Humans can infer material characteristics of objects from their visual appearance, and this ability extends to artistic depictions, where similar perceptual strategies guide the interpretation of paintings or drawings. Among the factors that define material appearance, gloss, along with color, is widely regarded as one of the most important, and recent studies indicate that humans can perceive gloss independently of the artistic style used to depict an object. To investigate how gloss and artistic style are represented in learned models, we train an unsupervised generative model on a newly curated dataset of painterly objects designed to systematically vary such factors. Our analysis reveals a hierarchical latent space in which gloss is disentangled from other appearance factors, allowing for a detailed study of how gloss is represented and varies across artistic styles. Building on this representation, we introduce a lightweight adapter that connects our style- and gloss-aware latent space to a latent-diffusion model, enabling the synthesis of non-photorealistic images with fine-grained control of these factors. We compare our approach with previous models and observe improved disentanglement and controllability of the learned factors.
Paper Structure (31 sections, 3 equations, 24 figures, 2 tables)

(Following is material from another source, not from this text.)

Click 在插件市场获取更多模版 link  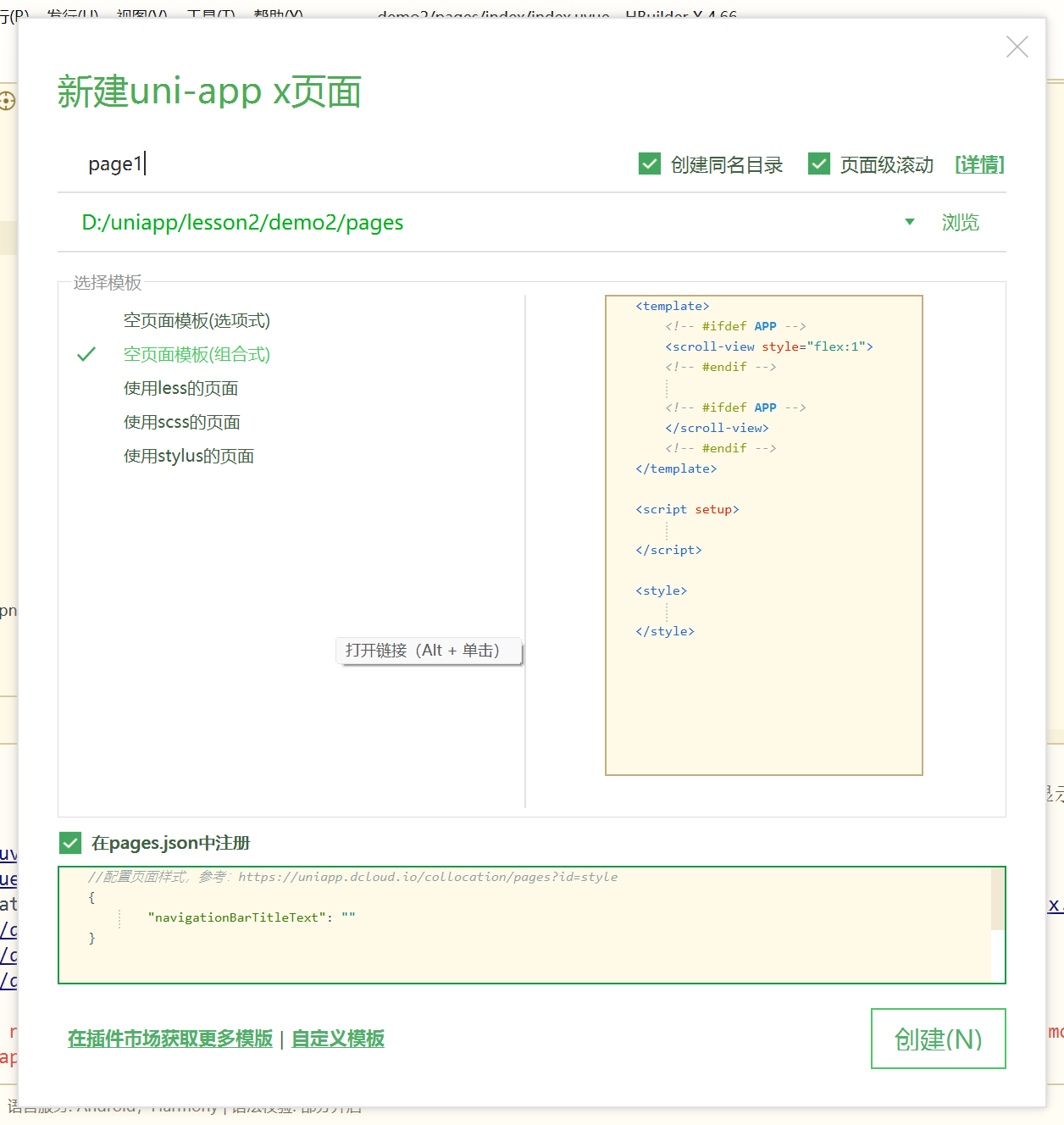169,1039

This paper contains 31 sections, 3 equations, 24 figures, 2 tables.

Figures (24)

  • Figure 1: Left: We train a pSp–StyleGAN2 pipeline that learns a 16-layer latent space where appearance factors such as gloss and artistic style emerge in a disentangled and hierarchical manner. Specific layers specialize in different attributes, e.g., Layer 6 captures gloss and Layer 8 captures style. Right: This learned space enables intuitive control of appearance. Given a reference geometry (edges) and optional albedo map, the user can employ our diffusion-based pipeline to transfer the gloss and style of an input drawing (inset) to new objects, or traverse the gloss dimension to obtain predictable variations from matte to glossy while keeping other factors stable.
  • Figure 2: Example of brushstroke map extraction for a matte sphere painted in charcoal style. Artist-painted reference (left), corresponding photorealistic rendering (middle), and the estimated brushstroke map extracted from the pair (right).
  • Figure 3: Application of the brushstroke map s to generate controlled style-guidance samples. From top to bottom rows, we show 1) the photorealistic reference spheres with gradually varying roughness; 2) the stylized spheres using the estimated brushstroke map s; 3) the result of applying StyLit to the reference geometry g; and 4) the corresponding samples from the original Subias dataset subias2025artistinator. Note the more controlled and continuous increment of gloss of our samples when compared with the reference.
  • Figure 4: Diagram of the architecture composed by the pSp encoder that constructs a layer-wise latent space through map2style layers, and the StyleGAN2 generator, which synthesizes images conditioned on these layer-wise latent representations.
  • Figure 5: Traversals at different depths of the latent space produce interpretable changes in appearance. Starting from the embeddings of a source image (left), moving along early, intermediate, and late layers respectively induces variations in geometry and illumination, gloss and style, or color.